Brandon Hyde 1, Aaron Boone 0.

In the event you missed the season’s second game between the Yankees and the Orioles, I’ve got your back.  Here’s what you need to know:

Using an “opener” works.  Yesterday, one of the worst teams in baseball held one of the best offenses in baseball to one run through eight innings and only three runs overall.  This was in no small part the result of the Orioles getting 6 innings from a combined three pitchers who all throw right-handed who were facing a Yankee lineup that had eight straight right-handed batters in it.  Why did it have eight straight right-handed batters?  Because Baltimore started a left-handed pitcher and got two innings out of him before going to what would be a 6 inning long platoon advantage against the Yankees.  Brandon Hyde 1, Aaron Boone 0.

Brandon Hyde out manages Aaron Boone, part 2:  With a 3-1 lead, the Orioles manager went to the team’s best reliever, Michael Givens, in the 8th inning.  Why the 8th inning instead of saving him for the 9th?  Because good hitters (Luke Voit, Miguel Andujar, Gary Sanchez, and Gleyber Torres) were due up and the game was on the line.  That’s when you bring in your best relief pitcher, inning number be dammed.  Bringing in your best relief pitcher with possibly a bigger lead in the 9th inning against the other team’s 8, 9 hitters is a waste of bullets from your best gun.  Givens pitched a scoreless 8th, then the Orioles added 2 more runs in the top of the 9th to make it a four-run lead.  Now with a four-run lead, statistically speaking, pretty much any pitcher in baseball can close the game out for the Orioles.  You, me and/or Richard Bleier (who Hyde went with) will close out that game 99.9% of the time for your team.  So when Bleier got beat up and allowed 2 runs on 3 hits, what happened?  Nothing.  The Orioles won anyway.

Brandon Hyde used his best pitchers and matchups when the game was close and his worst pitchers when the game was not.  This is an unbelievably simple concept that I’ve been railing for years that Yankee managers do not understand.  Hyde’s choices yesterday put a crappy team in a position to beat a great team – and they did.  This is an “if the Yankees lose a close race to the Red Sox this year, remember this game” game to me.  Our manager got out managed.  Period.  (Not to take away anything from the Oriole’s bullpen, who were great.  The best strategy only works if the players play and the Orioles bullpen did.)

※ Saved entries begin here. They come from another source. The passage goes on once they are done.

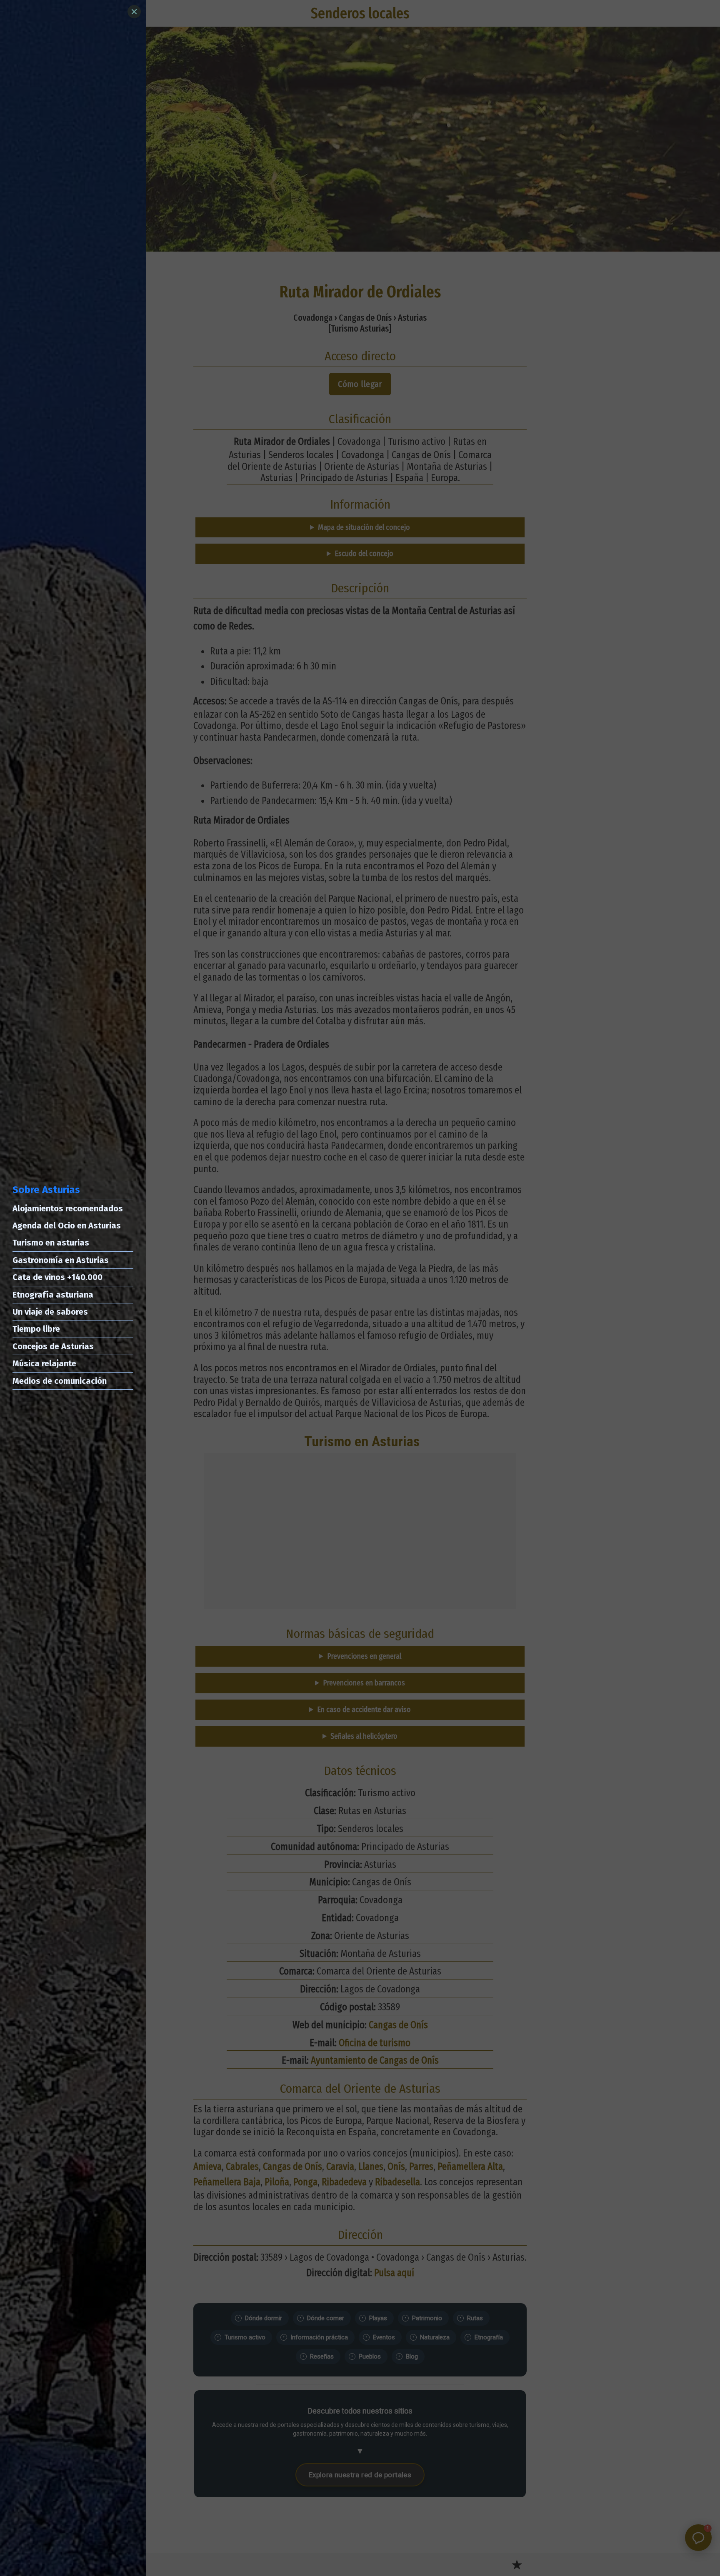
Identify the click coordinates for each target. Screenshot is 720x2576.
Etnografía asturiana (52, 1295)
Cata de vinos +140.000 (57, 1277)
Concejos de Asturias (53, 1346)
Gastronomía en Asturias (60, 1260)
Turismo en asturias (50, 1243)
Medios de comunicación (59, 1381)
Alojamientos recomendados (67, 1208)
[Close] (134, 11)
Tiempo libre (36, 1329)
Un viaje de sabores (50, 1312)
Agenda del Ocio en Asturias (66, 1226)
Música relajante (44, 1363)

Other related, but random stuff:

D.J. LeMahieu can play the field.  In the top of the 4th, LeMahieu made a nice pick up of a ground ball to his left that he turned into a 5-4-3 double play.  Going to the ground and making the play was pretty impressive, but what got my attention was his footwork.  LeMahieu popped off the ground and set his feet (right foot first then left foot if you’re right-handed) and made a good throw to second base to start the double play.  Most fielders just fling the ball from wherever their feet are and the ball sails or goes into the ground.  Good fielders quickly set the feet and fire a good throw.  It’s one of the often unnoticed aspects of fielding that separates bad fielders from good.

Jimmy Yacabonis (New Jersey’s own) has nasty stuff.

James Paxton is fun to watch.  Works fast, throws strikes.

I wonder why when Paul O’Neill repeatedly says that it’s hard to expect four or five guys to be perfect as justification for not using multiple relievers, why no one asks him is it a lot to expect one guy to be perfect for the entire game?

O’Neill logic, redux:  With the Yankees trailing 5-2, O’Neill spoke one of my favorite silly old announcer adages:  “Your job is to not hit a home run, but to get on base.”  Yep, trailing 5-2 is always better than trailing 5-3, Paul.

When you’re a great baseball player, math skills are optional.